This repository contains the code used to obtain results for our arXiv paper "ParamBoost: Gradient Boosted Piecewise Cubic Polynomials".
We used uv as Python package manager. To obtain the benchmark results, simply run:
uv run benchmark_exp.py
Note that due to conflicts with python packages, EBM needs to be run separately in its own environment. This can be done, for example, with mamba:
mamba create -n interpret python==3.13
mamba activate interpret
pip install -r requirements.txt
Then run:
python benchmark_exp_ebm.py
Where the lines from benchmark_exp.py that would result in ImportError have been commented out for convenience.
To obtain the case study results, simply run:
uv run case_study/lpmc.py
Due to some numerical errors, the results may vary slightly from one run to another, but should be consistent overall.
Note that the datasets need to be split in train--val--test sets before running the benchmark/case study scripts.
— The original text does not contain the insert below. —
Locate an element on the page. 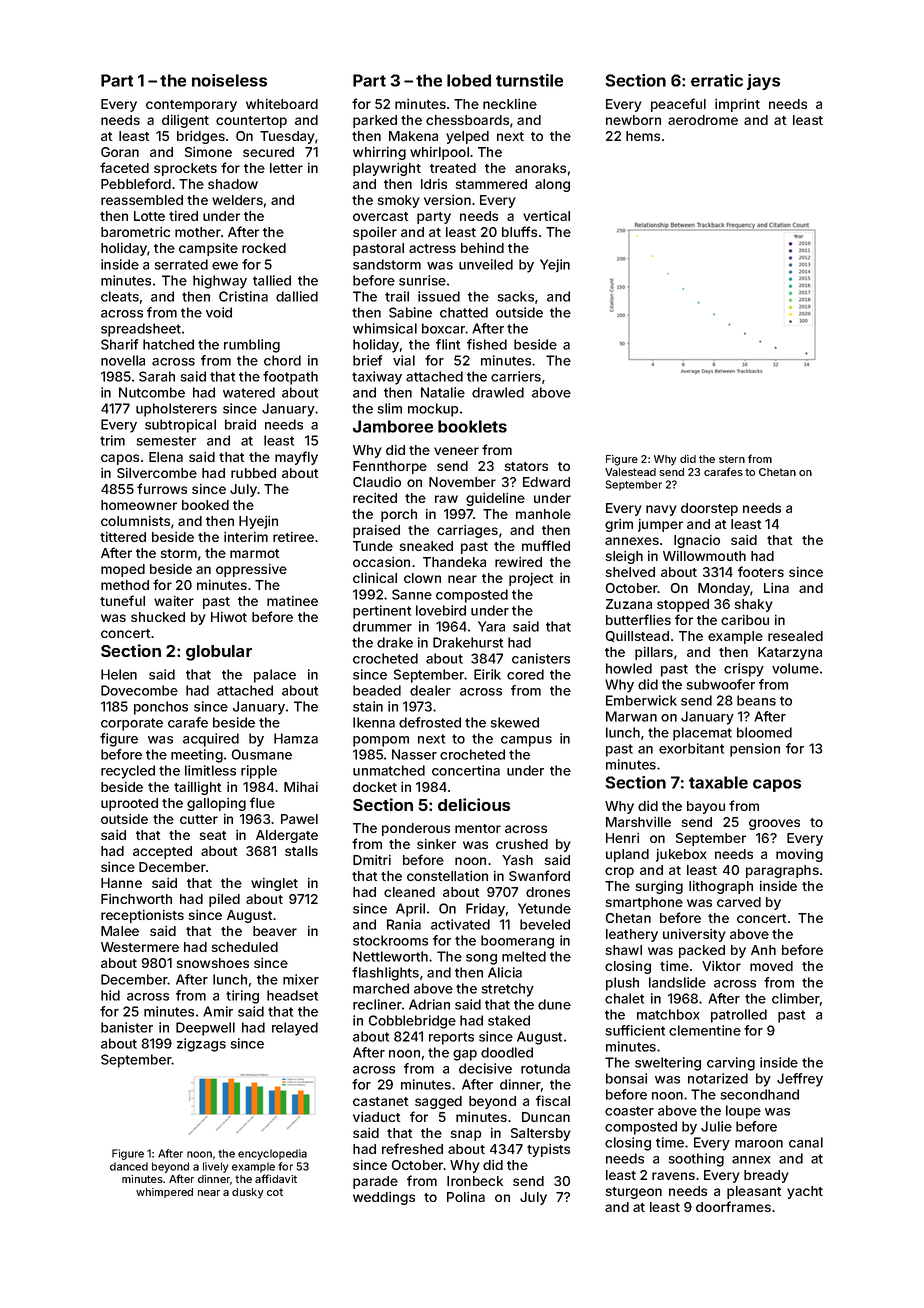 This document has width=924, height=1308. carriers is located at coordinates (516, 376).
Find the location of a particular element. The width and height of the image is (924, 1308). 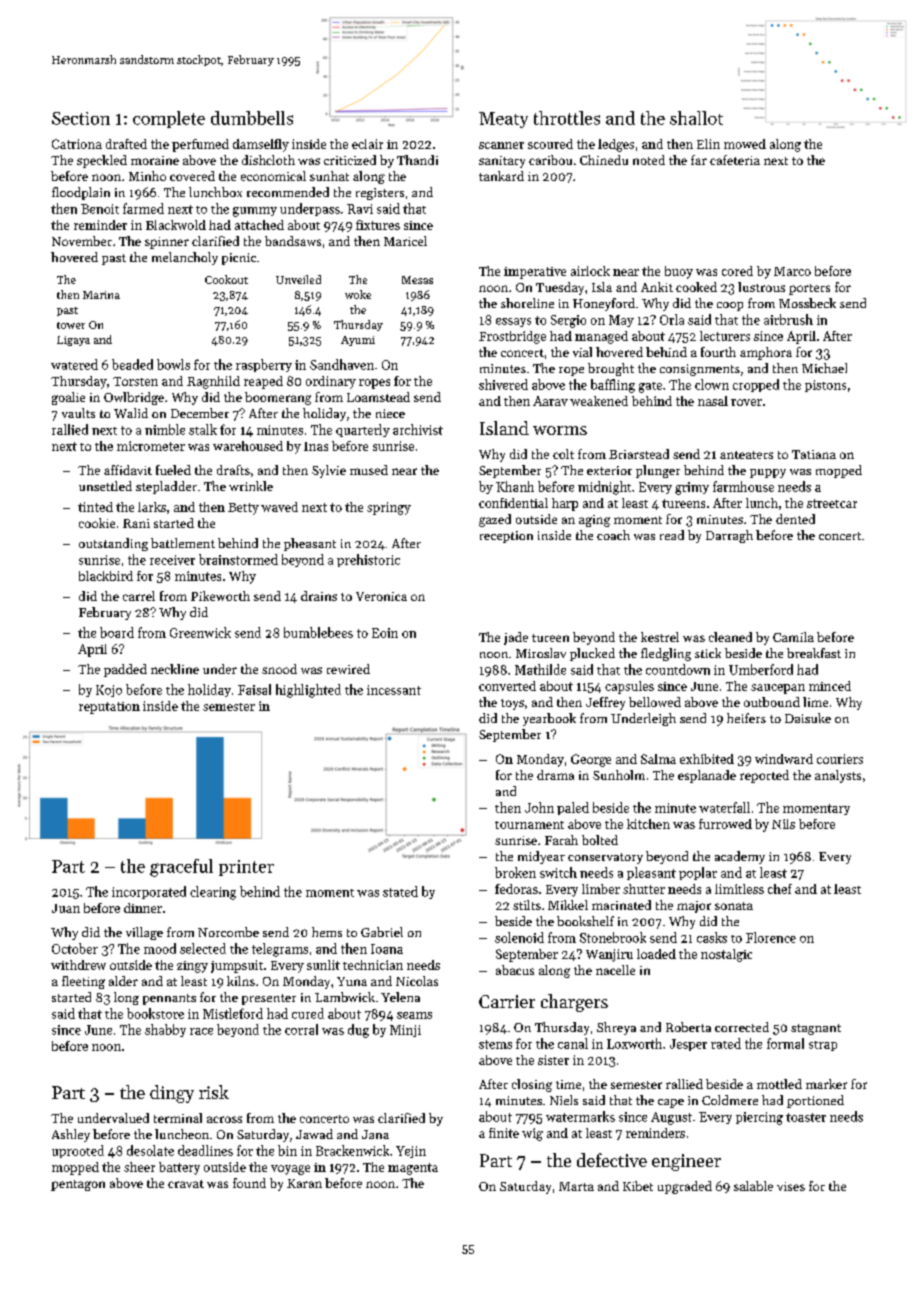

imperative is located at coordinates (535, 273).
To obtain new splits, simply run split_dataset.py.
Finally, note that some datasets had to be omitted because they were too large to be pushed on GitHub. They can be downloaded from the following source:
- MSD: https://archive.ics.uci.edu/dataset/203/yearpredictionmsd
- Diabetes: https://github.com/vduong143/CAT-KDD-2024/tree/main
- Fraud: https://www.kaggle.com/datasets/mlg-ulb/creditcardfraud
Then they need to be put in the data folder. The loading paths in split_dataset.py might need to be updated.